Core “TR39 Pin Security and Key Management” Training (3 Days)

Pre-Requisite: None
Day 1 Agenda

  • Introduction to historic data encryption algorithms
  • Emergence of modern encryption algorithms; e.g. DES, 3DES and Public Key Cryptography
  • Application of DES, 3DES and Public Key algorithms to retail PIN debit operations
  • Present various key management schemes used in ATM and POS PIN debit transactions
  • Overview of encryption Keys used in ATM transactions
  • Overview of encryption Keys used in POS transactions
  • Logical structure of data flow in transactions originating from ATM and POS Terminals
  • Logical structure and transaction data flow an acquirer (i.e. Financial institution or Merchant) and EFT networks
  • Review of X9.8 standard on Retail Banking PIN Management
  • Review X9.24 standard on Retail Banking Key Management
  • Overview of PIN required controls
  • Overview of compliance and management of cryptographic devices; i.e. ATMs, PEDs and Host Security Modules, throughout their lifecycle
  • Risks and threats in compromise of the keys used to protect ATM/POS transactions
  • Class Exercise
  • Questions-Answers

Day 2 Agenda

  • Management of encryption Keys throughout their entire lifecycle, covering:
    • Key Generation,
    • Key Distribution,
    • Key Usage,
    • Key Loading,
    • Key Storage, and
    • Key Destruction.
  • Roles and Responsibilities of Key Management team (principles of Dual Custody and Split Knowledge) as used in Key Management
  • Management of cryptographic devices used in ATM/POS environments, throughout their entire lifecycle.
  • Written procedures and logs
  • Review of all the controls in section 4 of the TR-39 PIN Security & Key Management audit guideline
  • Class Exercise
  • Questions-Answers

Day 3 Agenda

  • Present use of asymmetric (Public-Private Key) cryptography; i.e. RSA and ECC and Diffie-Helman in PIN debit transactions (not overly technical)
  • Implementation of Public-Private Key infrastructure (PKI) in ATMs/POS for ‘Remote Key Loading’.
  • Use of digital certificates and/or signatures used to provide for integrity and authenticity of Keys transferred to facilitate remote Key loading.
  • Review all the controls in section 5 of the TR-39 PIN Security & Key Management audit guideline
  • Questions-Answers
  • Optional:  Network CTGA Exam  (Please note this exam is mandatory for auditors performing TR39 audits for Pulse and STAR EFT network members)

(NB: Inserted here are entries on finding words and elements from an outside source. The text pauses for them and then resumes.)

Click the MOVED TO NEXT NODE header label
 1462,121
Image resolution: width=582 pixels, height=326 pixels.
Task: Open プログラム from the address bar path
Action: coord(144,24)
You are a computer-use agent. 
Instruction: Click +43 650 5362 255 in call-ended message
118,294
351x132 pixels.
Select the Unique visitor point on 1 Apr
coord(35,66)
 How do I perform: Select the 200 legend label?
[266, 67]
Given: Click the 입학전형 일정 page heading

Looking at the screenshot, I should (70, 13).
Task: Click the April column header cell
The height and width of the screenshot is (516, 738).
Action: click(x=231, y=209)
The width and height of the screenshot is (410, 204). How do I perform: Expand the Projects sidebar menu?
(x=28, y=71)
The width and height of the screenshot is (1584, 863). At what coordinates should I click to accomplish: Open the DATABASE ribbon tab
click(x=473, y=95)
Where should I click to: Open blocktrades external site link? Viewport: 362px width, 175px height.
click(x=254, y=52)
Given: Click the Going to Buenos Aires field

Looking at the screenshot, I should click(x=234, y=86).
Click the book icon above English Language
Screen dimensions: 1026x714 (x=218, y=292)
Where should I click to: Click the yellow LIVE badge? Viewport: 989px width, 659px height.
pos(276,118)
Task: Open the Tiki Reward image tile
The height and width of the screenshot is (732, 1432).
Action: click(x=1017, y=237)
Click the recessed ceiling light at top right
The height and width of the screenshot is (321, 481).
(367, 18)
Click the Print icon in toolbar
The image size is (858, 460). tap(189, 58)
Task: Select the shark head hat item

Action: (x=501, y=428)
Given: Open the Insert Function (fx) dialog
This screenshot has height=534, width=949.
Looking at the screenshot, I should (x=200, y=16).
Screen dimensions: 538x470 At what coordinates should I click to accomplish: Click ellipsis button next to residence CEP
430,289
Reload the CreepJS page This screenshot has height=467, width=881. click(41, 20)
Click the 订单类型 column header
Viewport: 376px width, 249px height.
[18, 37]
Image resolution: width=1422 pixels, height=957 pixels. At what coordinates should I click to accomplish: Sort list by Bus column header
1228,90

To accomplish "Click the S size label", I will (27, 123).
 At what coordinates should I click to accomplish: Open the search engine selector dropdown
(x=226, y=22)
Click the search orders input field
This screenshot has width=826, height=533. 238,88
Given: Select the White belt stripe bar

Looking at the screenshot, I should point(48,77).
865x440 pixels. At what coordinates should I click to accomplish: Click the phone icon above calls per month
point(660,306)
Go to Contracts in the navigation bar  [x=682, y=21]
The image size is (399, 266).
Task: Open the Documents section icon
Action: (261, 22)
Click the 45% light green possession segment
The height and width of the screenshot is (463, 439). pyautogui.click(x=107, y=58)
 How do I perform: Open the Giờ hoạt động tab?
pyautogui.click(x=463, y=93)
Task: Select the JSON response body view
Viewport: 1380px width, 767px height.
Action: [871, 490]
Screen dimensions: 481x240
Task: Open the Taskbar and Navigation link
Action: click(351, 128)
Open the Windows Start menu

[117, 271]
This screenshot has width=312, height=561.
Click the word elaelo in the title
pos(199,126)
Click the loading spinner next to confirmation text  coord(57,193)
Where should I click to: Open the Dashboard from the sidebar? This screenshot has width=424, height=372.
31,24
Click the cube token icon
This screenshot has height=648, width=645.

Please Note: The exam is issued by and will be submitted to the networks for grading. It may take the network Grader up to 4 weeks to announce the results.

Refresher “TR39 Pin Security and Key Management” Training (1.5 days)

Pre-Requisite: Core TR39 Training Course
Day 1 Agenda

  • Review management of encryption Keys throughout their entire lifecycle, covering:
    • Key Generation,
    • Key Distribution,
    • Key Usage,
    • Key Loading,
    • Key Storage, and
    • Key Destruction.
  • Roles and Responsibilities of Key Management team (principles of Dual Custody and Split Knowledge) as used in Key Management
  • Management of cryptographic devices used in ATM/POS environments, throughout their entire lifecycle.
  • Written procedures and logs
  • Review of all the controls in section 4 of the TR-39 PIN Security & Key Management audit guideline
  • Class Exercise
  • Questions-Answers

Day 2 Agenda

  • Review use of asymmetric (Public-Private Key) cryptography; i.e. RSA and ECC and Diffie-
  • Helman in PIN debit transactions (not overly technical)
  • Review implementation of Public-Private Key infrastructure (PKI) in ATMs/POS for ‘Remote Key Loading’.
  • Use of digital certificates and/or signatures to provide for authenticity and integrity of Keys used to remotely load the initial Keys
  • Review all the controls in section 5 of the TR-39 PIN Security and Key Management audit guideline
  • Questions-Answers

Optional:  Network CTGA Exam (Please note, if you have taken this exam in the past and have received your CTGA certificate there is no need to take it again.)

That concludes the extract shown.